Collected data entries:
-- -- --

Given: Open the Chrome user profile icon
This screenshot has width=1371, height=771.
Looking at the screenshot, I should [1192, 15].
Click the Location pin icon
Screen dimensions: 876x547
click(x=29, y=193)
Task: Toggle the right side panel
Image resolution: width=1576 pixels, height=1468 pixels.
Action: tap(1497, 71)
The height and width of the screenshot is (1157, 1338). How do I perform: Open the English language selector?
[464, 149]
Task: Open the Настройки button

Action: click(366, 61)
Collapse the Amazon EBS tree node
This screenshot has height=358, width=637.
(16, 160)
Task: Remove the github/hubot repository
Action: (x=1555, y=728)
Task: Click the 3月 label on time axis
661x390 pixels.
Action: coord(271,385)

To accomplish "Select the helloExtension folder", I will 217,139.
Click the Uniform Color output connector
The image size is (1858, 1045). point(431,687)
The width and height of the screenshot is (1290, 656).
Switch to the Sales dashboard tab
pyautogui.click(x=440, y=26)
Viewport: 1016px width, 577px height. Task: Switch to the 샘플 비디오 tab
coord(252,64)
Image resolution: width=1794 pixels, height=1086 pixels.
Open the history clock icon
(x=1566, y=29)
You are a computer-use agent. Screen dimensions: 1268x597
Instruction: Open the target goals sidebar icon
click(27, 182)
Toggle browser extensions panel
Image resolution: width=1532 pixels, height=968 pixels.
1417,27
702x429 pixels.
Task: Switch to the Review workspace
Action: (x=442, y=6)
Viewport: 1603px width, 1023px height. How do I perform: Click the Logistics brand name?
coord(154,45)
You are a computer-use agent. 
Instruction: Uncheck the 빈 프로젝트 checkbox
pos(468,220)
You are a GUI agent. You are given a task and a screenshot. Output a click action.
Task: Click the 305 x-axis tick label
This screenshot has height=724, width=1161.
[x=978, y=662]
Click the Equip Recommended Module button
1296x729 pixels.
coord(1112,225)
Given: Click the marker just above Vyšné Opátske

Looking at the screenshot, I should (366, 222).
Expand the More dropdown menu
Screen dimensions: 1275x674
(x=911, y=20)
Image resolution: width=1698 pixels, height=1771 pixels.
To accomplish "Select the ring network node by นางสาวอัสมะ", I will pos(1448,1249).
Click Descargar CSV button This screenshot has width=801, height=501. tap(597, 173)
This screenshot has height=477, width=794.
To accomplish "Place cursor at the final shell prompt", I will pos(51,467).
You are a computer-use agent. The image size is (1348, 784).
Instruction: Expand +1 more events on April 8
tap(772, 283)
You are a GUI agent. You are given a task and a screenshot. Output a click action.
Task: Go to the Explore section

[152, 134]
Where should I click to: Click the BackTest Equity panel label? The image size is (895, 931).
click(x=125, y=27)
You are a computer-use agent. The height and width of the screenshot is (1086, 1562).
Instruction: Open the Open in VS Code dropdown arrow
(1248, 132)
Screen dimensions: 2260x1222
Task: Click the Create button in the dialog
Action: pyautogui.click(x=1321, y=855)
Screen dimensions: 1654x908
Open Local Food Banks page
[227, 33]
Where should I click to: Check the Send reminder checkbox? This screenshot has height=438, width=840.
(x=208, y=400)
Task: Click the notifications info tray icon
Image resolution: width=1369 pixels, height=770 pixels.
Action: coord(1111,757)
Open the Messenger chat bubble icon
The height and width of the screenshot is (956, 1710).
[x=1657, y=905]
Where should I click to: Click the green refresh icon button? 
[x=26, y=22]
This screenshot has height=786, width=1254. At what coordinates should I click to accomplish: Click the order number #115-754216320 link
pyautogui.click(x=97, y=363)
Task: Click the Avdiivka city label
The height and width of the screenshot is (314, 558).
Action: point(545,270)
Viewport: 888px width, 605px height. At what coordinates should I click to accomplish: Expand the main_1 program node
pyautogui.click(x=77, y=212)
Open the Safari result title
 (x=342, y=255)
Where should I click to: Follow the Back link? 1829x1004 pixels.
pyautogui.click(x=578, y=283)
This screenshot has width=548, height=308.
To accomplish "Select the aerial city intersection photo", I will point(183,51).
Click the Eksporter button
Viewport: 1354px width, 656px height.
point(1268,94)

-- -- --

Problem -
Reproduce every single entry above exactly.

Exercise output -
Given: Open the Chrome user profile icon
This screenshot has width=1371, height=771.
Looking at the screenshot, I should [1192, 15].
Click the Location pin icon
Screen dimensions: 876x547
click(x=29, y=193)
Task: Toggle the right side panel
Image resolution: width=1576 pixels, height=1468 pixels.
Action: tap(1497, 71)
The height and width of the screenshot is (1157, 1338). How do I perform: Open the English language selector?
[464, 149]
Task: Open the Настройки button

Action: click(366, 61)
Collapse the Amazon EBS tree node
This screenshot has height=358, width=637.
(16, 160)
Task: Remove the github/hubot repository
Action: (x=1555, y=728)
Task: Click the 3月 label on time axis
661x390 pixels.
Action: coord(271,385)

To accomplish "Select the helloExtension folder", I will 217,139.
Click the Uniform Color output connector
The image size is (1858, 1045). point(431,687)
The width and height of the screenshot is (1290, 656).
Switch to the Sales dashboard tab
pyautogui.click(x=440, y=26)
Viewport: 1016px width, 577px height. Task: Switch to the 샘플 비디오 tab
coord(252,64)
Image resolution: width=1794 pixels, height=1086 pixels.
Open the history clock icon
(x=1566, y=29)
You are a computer-use agent. Screen dimensions: 1268x597
Instruction: Open the target goals sidebar icon
click(27, 182)
Toggle browser extensions panel
Image resolution: width=1532 pixels, height=968 pixels.
1417,27
702x429 pixels.
Task: Switch to the Review workspace
Action: (x=442, y=6)
Viewport: 1603px width, 1023px height. How do I perform: Click the Logistics brand name?
coord(154,45)
You are a computer-use agent. 
Instruction: Uncheck the 빈 프로젝트 checkbox
pos(468,220)
You are a GUI agent. You are given a task and a screenshot. Output a click action.
Task: Click the 305 x-axis tick label
This screenshot has height=724, width=1161.
[x=978, y=662]
Click the Equip Recommended Module button
1296x729 pixels.
coord(1112,225)
Given: Click the marker just above Vyšné Opátske

Looking at the screenshot, I should (366, 222).
Expand the More dropdown menu
Screen dimensions: 1275x674
(x=911, y=20)
Image resolution: width=1698 pixels, height=1771 pixels.
To accomplish "Select the ring network node by นางสาวอัสมะ", I will pos(1448,1249).
Click Descargar CSV button This screenshot has width=801, height=501. tap(597, 173)
This screenshot has height=477, width=794.
To accomplish "Place cursor at the final shell prompt", I will pos(51,467).
You are a computer-use agent. The image size is (1348, 784).
Instruction: Expand +1 more events on April 8
tap(772, 283)
You are a GUI agent. You are given a task and a screenshot. Output a click action.
Task: Go to the Explore section

[152, 134]
Where should I click to: Click the BackTest Equity panel label? The image size is (895, 931).
click(x=125, y=27)
You are a computer-use agent. The height and width of the screenshot is (1086, 1562).
Instruction: Open the Open in VS Code dropdown arrow
(1248, 132)
Screen dimensions: 2260x1222
Task: Click the Create button in the dialog
Action: pyautogui.click(x=1321, y=855)
Screen dimensions: 1654x908
Open Local Food Banks page
[227, 33]
Where should I click to: Check the Send reminder checkbox? This screenshot has height=438, width=840.
(x=208, y=400)
Task: Click the notifications info tray icon
Image resolution: width=1369 pixels, height=770 pixels.
Action: coord(1111,757)
Open the Messenger chat bubble icon
The height and width of the screenshot is (956, 1710).
[x=1657, y=905]
Where should I click to: Click the green refresh icon button? 
[x=26, y=22]
This screenshot has height=786, width=1254. At what coordinates should I click to accomplish: Click the order number #115-754216320 link
pyautogui.click(x=97, y=363)
Task: Click the Avdiivka city label
The height and width of the screenshot is (314, 558).
Action: point(545,270)
Viewport: 888px width, 605px height. At what coordinates should I click to accomplish: Expand the main_1 program node
pyautogui.click(x=77, y=212)
Open the Safari result title
 (x=342, y=255)
Where should I click to: Follow the Back link? 1829x1004 pixels.
pyautogui.click(x=578, y=283)
This screenshot has width=548, height=308.
To accomplish "Select the aerial city intersection photo", I will point(183,51).
Click the Eksporter button
Viewport: 1354px width, 656px height.
point(1268,94)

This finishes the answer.